#### [Problem requirements]
For the listing below, give the number of lines that hold the string "Locate", without anything else.

*** Opening of Input ***

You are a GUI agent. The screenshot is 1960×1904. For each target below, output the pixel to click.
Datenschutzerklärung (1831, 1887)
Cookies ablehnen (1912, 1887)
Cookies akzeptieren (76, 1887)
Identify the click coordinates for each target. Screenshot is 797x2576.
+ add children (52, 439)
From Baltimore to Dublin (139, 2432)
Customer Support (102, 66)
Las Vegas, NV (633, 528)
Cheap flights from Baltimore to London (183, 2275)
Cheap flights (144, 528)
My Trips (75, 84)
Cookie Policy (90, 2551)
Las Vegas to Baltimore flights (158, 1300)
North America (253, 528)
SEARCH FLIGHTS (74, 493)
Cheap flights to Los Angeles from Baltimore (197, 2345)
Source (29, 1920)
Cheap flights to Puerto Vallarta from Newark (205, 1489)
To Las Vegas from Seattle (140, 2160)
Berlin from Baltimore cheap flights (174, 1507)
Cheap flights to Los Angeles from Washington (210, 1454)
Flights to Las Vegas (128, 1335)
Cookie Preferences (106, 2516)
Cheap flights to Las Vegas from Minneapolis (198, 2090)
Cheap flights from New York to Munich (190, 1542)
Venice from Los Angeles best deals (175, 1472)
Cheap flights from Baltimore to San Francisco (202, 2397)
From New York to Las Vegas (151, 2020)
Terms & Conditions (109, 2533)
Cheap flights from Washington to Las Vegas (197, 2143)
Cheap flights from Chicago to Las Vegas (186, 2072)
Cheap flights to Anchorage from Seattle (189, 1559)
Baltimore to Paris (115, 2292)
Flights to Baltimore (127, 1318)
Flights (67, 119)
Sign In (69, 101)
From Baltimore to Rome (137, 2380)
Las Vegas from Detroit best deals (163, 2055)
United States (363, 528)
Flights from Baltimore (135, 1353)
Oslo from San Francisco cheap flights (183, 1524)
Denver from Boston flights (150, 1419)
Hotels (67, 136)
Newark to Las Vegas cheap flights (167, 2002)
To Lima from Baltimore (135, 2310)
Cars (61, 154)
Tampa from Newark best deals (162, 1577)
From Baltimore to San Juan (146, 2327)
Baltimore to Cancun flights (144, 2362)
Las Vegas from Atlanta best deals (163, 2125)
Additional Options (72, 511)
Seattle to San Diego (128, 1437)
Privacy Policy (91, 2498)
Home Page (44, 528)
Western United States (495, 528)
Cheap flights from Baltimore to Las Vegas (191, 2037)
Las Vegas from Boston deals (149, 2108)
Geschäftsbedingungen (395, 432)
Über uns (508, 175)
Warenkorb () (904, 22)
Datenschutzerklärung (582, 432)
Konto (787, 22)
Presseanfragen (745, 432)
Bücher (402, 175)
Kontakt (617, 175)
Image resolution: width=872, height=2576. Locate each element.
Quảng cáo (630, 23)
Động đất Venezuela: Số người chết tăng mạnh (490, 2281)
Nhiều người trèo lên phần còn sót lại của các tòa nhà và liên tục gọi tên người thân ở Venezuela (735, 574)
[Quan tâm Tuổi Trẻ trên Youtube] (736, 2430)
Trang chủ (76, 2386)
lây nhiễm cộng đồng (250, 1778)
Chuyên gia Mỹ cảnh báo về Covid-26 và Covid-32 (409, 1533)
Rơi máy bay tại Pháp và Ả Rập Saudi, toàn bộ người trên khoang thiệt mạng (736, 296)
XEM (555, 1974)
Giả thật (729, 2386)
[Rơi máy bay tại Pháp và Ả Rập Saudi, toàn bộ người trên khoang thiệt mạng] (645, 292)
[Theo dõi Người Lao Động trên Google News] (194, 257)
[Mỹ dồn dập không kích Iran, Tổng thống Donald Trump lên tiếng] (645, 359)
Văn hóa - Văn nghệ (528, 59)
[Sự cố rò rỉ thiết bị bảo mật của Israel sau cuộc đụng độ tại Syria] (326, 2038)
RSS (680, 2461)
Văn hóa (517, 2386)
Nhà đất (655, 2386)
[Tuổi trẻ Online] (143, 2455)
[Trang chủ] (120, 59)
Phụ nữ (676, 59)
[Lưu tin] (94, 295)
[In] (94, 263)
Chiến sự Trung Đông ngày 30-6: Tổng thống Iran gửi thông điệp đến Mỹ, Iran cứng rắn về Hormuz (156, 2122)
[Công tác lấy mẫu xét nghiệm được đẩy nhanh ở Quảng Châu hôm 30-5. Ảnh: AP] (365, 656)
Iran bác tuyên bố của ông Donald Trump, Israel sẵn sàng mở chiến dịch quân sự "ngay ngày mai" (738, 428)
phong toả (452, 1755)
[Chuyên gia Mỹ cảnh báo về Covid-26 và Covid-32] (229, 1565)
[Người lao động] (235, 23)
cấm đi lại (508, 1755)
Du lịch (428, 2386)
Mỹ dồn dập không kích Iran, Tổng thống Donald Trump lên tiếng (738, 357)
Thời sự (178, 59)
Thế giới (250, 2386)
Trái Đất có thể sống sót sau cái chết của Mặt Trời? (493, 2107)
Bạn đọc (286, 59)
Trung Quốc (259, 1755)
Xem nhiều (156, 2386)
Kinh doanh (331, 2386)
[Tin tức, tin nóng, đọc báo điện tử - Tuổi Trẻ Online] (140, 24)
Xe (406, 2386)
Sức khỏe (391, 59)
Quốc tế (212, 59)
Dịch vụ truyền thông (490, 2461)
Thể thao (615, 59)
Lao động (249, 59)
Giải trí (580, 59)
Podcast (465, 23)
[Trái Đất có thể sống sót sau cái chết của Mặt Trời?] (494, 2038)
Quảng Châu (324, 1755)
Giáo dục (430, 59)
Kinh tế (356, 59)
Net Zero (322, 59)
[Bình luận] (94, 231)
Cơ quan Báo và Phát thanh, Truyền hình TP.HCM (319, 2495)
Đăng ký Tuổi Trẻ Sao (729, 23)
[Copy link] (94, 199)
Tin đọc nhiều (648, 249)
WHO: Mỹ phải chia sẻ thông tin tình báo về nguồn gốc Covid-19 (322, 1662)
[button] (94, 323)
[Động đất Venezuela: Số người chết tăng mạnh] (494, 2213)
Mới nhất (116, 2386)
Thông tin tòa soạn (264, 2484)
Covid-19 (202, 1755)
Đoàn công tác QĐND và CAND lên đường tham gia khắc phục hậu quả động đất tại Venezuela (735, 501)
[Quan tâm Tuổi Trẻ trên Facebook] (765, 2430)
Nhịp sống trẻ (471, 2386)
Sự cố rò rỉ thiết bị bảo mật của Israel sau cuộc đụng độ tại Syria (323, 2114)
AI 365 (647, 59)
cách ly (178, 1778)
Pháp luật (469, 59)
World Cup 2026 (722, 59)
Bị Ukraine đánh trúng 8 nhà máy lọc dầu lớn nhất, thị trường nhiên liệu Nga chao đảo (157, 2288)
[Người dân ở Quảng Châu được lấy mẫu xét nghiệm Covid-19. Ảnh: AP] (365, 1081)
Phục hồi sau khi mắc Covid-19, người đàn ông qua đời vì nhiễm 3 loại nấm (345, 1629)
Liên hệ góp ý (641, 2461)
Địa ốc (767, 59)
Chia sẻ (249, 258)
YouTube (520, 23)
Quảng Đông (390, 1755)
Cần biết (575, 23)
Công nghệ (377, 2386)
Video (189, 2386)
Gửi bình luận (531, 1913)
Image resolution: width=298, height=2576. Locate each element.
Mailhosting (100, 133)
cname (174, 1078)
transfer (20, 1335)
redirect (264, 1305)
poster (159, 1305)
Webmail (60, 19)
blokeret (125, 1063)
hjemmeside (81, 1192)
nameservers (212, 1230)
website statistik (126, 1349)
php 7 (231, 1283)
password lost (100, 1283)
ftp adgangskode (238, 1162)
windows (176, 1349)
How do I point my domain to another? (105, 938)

*** Close of Input ***

#### [Exercise response]
2